Pour les grincheux, ce proverbe malinké : «Quand tu es au fond du trou, qu’importe la couleur de la main qui te porte secours».
Mieux, la réussite de tout le processus de sécurisation passe obligatoirement par la mise en place d’une force multinationale de 5.000 à 7.000 hommes.
Cette force (certes coûteuse mais nécessaire) permettra de garantir la sécurité à Bangui et dans les grandes villes de province. Elle permettra aussi de sécuriser les institutions afin d’éviter la mise en place d’une garde présidentielle préjudiciable à la création d’une véritable armée nationale.
Elle permettra enfin de conduire, si nécessaire par la contrainte, le processus de désarmement, cantonnement, démobilisation et réinsertion des forces négatives. En cela, il est urgent de réhabiliter le Camp Kassai à Bangui et le Centre de formation de Bouar, dans l’ouest du pays, qui devront être les véritables bases de la refondation et de casernement des Forces de Défense et de Sécurité.

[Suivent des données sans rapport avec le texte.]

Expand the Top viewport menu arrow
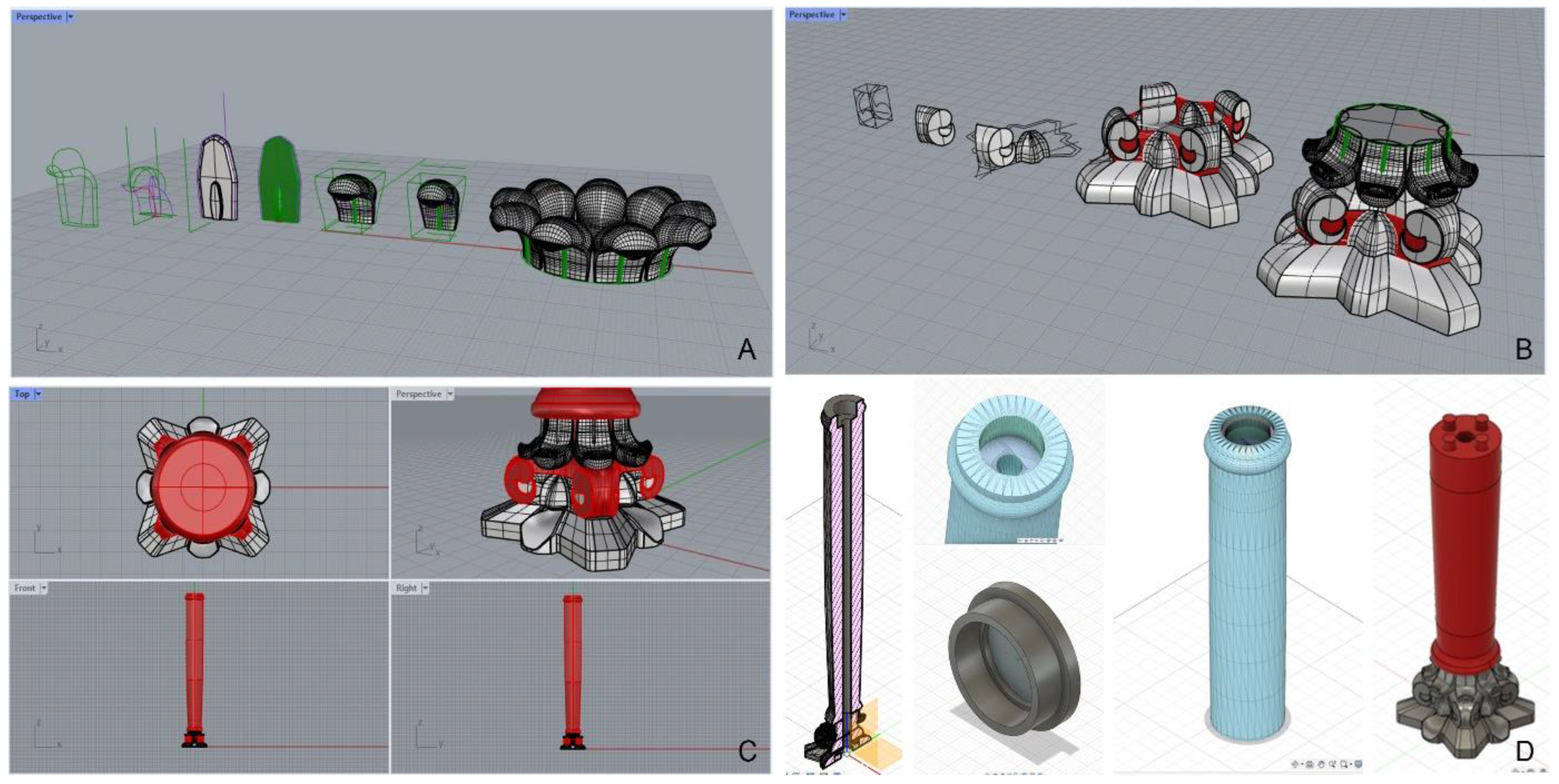Screen dimensions: 1559x784 coord(38,394)
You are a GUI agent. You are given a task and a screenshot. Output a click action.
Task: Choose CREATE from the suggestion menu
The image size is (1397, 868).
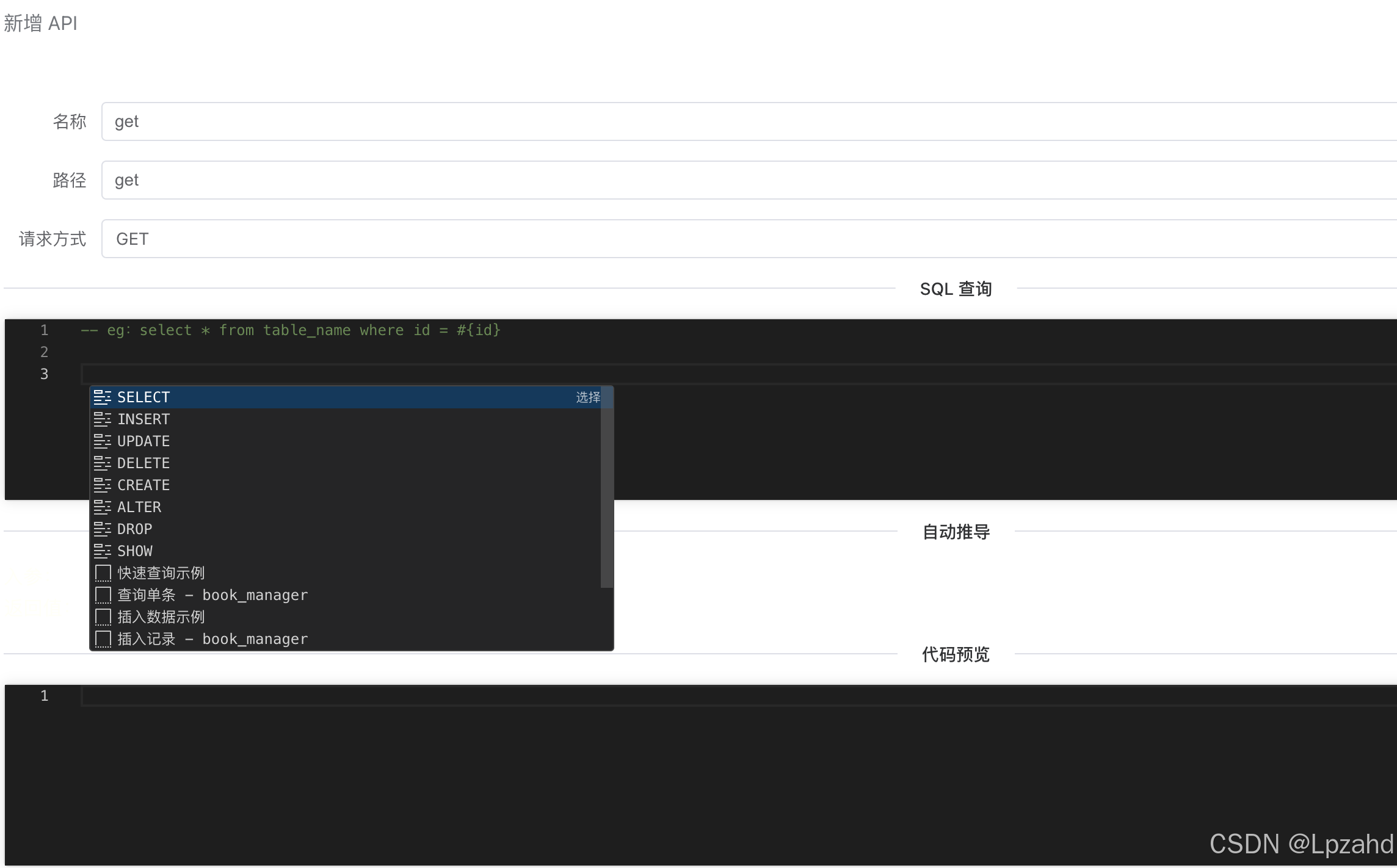tap(143, 485)
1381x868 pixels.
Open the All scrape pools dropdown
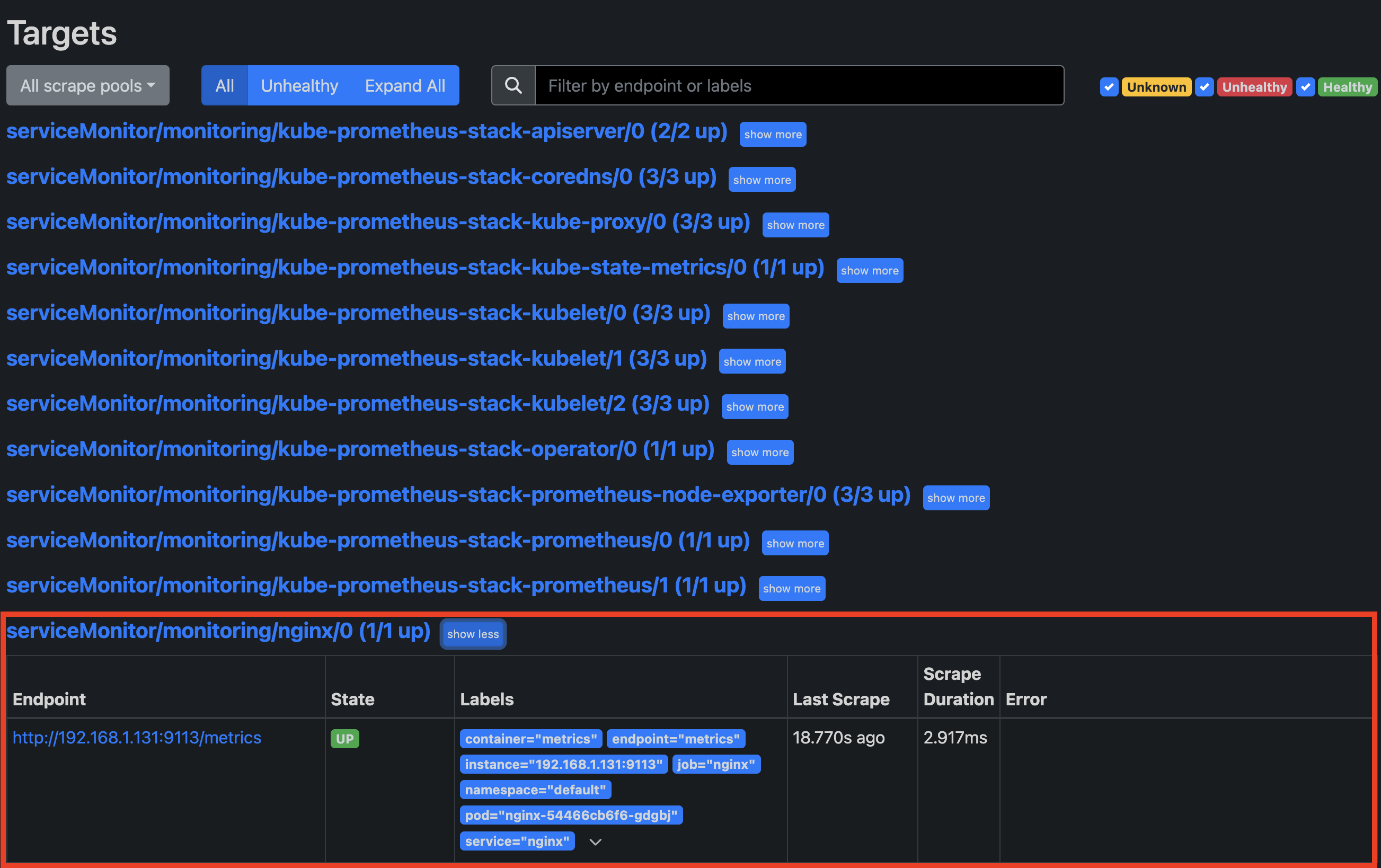(x=88, y=86)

Quant au retour des FACAS et des éléments de l’ancienne garde présidentielle, cela passera par des signaux politiques forts, mais surtout par un désarmement de la ville de Bangui, dangereuse poudrière.
Enfin et cela tombe sous le sens, comme cela avait été imposé à François Bozizé lors des Accords de Libreville, si la transition doit être reconfigurée, Séléka doit céder le ministère de la Défense à une personnalité neutre et compétente. Place forte que Djotodia squatte, secondée par son propre oncle, Bertrand Mamour. Une affaire de famille …

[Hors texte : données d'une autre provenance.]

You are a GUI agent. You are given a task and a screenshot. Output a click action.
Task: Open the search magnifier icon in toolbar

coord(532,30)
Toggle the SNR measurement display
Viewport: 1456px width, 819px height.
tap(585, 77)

Le retour définitif de la paix en Centrafrique passe par la mise en place d’une armée républicaine, pluriethnique, couvrant l’ensemble du territoire.
Parallèlement et dans l’immédiat, il n’est pas inutile de rechercher une solution politique, en se fondant sur l’exemple malien, pour reconfigurer l’actuelle transition :
obtenir la démission ou du moins la renonciation de l’ancien président Bozizé ;
désigner l’ancien président de l’assemblée nationale ou l’un de ses vice-présidents pour conduire la transition ;
Procéder à la désignation d’un autre premier ministre. Ces quelques mesures ne sont absolument pas exhaustives.
Voilà, chers amis, ‘’l’objet de mon crime’’. Je comprendrai que beaucoup d’entre vous ne me reconnaissent pas dans cette chronique. Cependant, j’ai estimé de mon devoir, sentant tourner un vent bienfaiteur pour notre pays, de m’inscrire dans un processus qui n’exclut évidemment pas les autres formes de lutte pour notre libération.